El maravilloso sentimiento de poder confiar en los políticos

A lo largo de nuestras vidas (nacimos en la década del 80) nunca experimentamos el maravilloso sentimiento de poder confiar plenamente en nuestros representantes, en aquellas personas que iniciaron una carrera política y en aquellos pocos que lograron ser nuestros presidentes.

Año tras año, el desempeño corrupto de todos ellos hace desaparecer un poco más la luz de esperanza, y si bien hay minorías que se ven beneficiadas por algunos gobiernos, lo cierto es que en estos últimos 30 años nadie puede decir que se siente totalmente satisfecho con la política argentina.

La sola posibilidad de un futuro enriquecimiento ilícito hace que año tras año, miles de jóvenes malintensionados se sumen a las listas locales para dar comienzo a una carrera política que desemboca en el mismo riachuelo.

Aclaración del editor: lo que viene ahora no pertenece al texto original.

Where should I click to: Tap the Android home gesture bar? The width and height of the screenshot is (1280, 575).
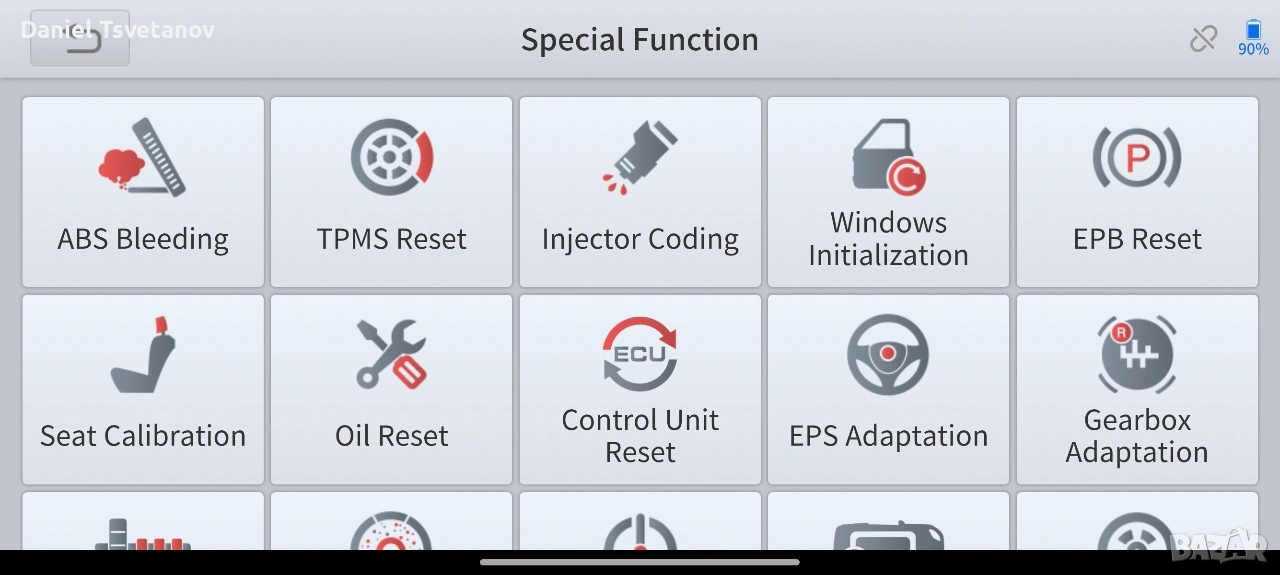(640, 562)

Muchos de ellos lo hacen con la intensión de obtener un puesto de trabajo a dedo, para ocupar un lugar al que no deberían pertenecer solo por el hecho de no encontrarse capacitados ni con la suficiente experiencia. Allí se engendran los políticos del futuro, que serán tal cual lo actuales.

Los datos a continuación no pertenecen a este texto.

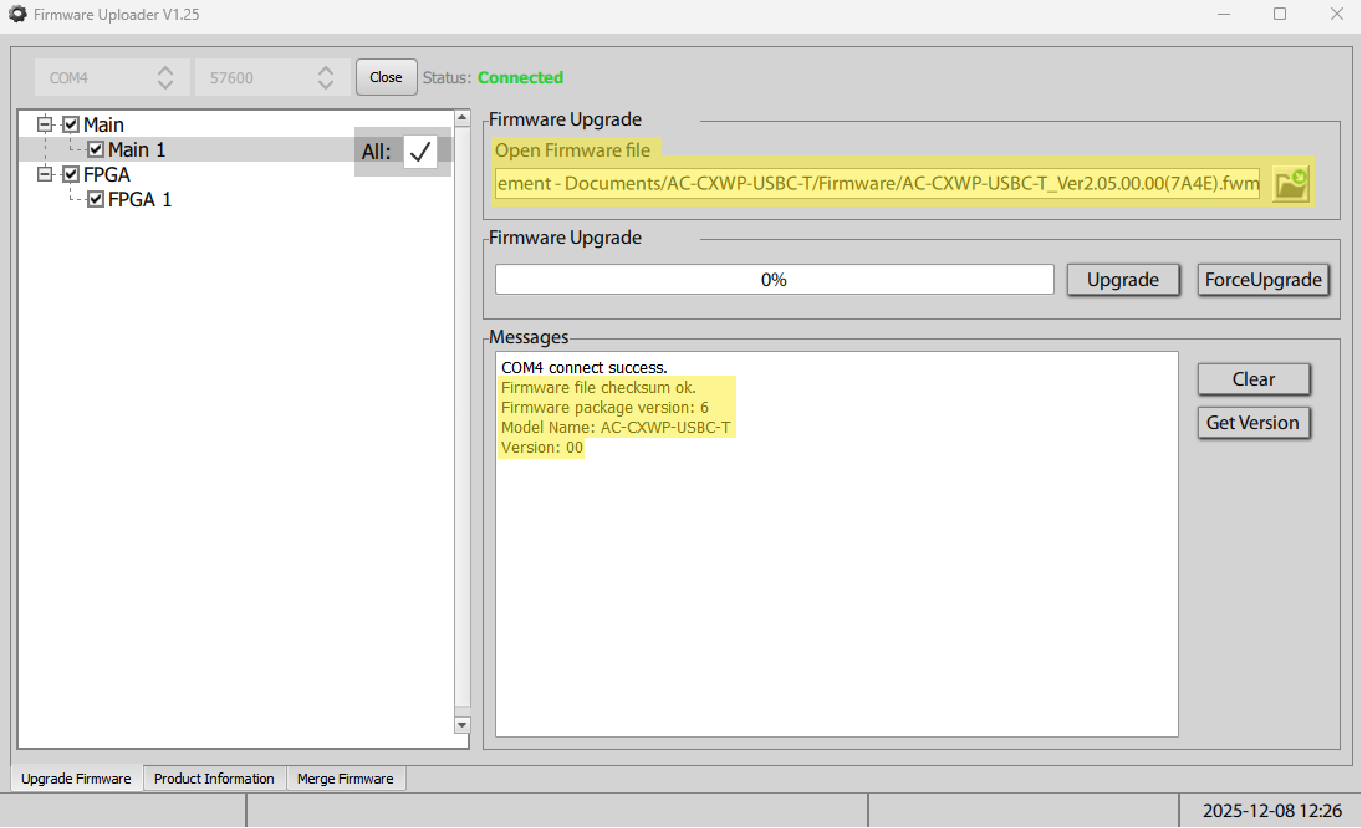Toggle the Main group checkbox

(x=71, y=125)
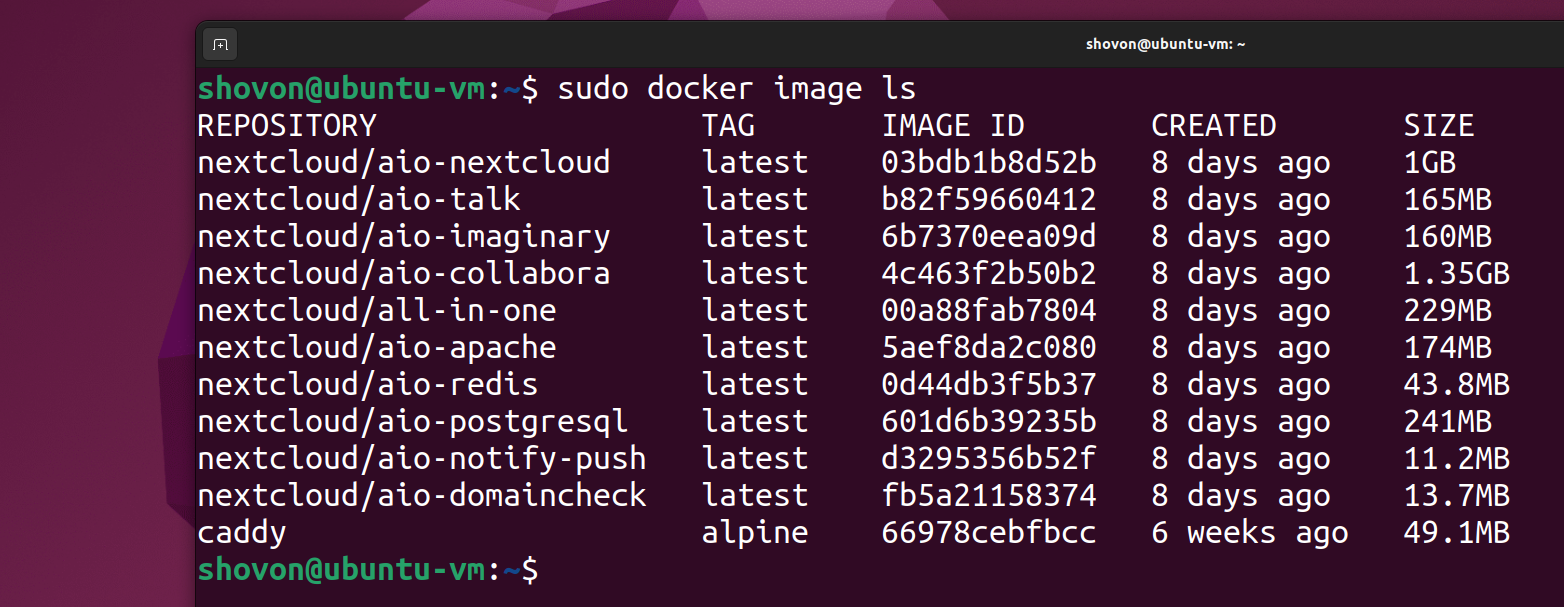The width and height of the screenshot is (1564, 607).
Task: Click the nextcloud/aio-imaginary entry
Action: [404, 236]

¿Pero qué sucedería si esto alguna vez cambiara? ¿Sería posible?
Yo no me rindo, creo en la posibilidad, tal vez, nuevas generaciones se hagan paso por sobre los demás con el apoyo popular y demuestren estar a la altura de las circunstancias, manejen el poder que se les otorga para el bien común y finalmente podamos experimentar por primera vez en nuestras vidas, el maravilloso sentimiento de poder confiar en los políticos.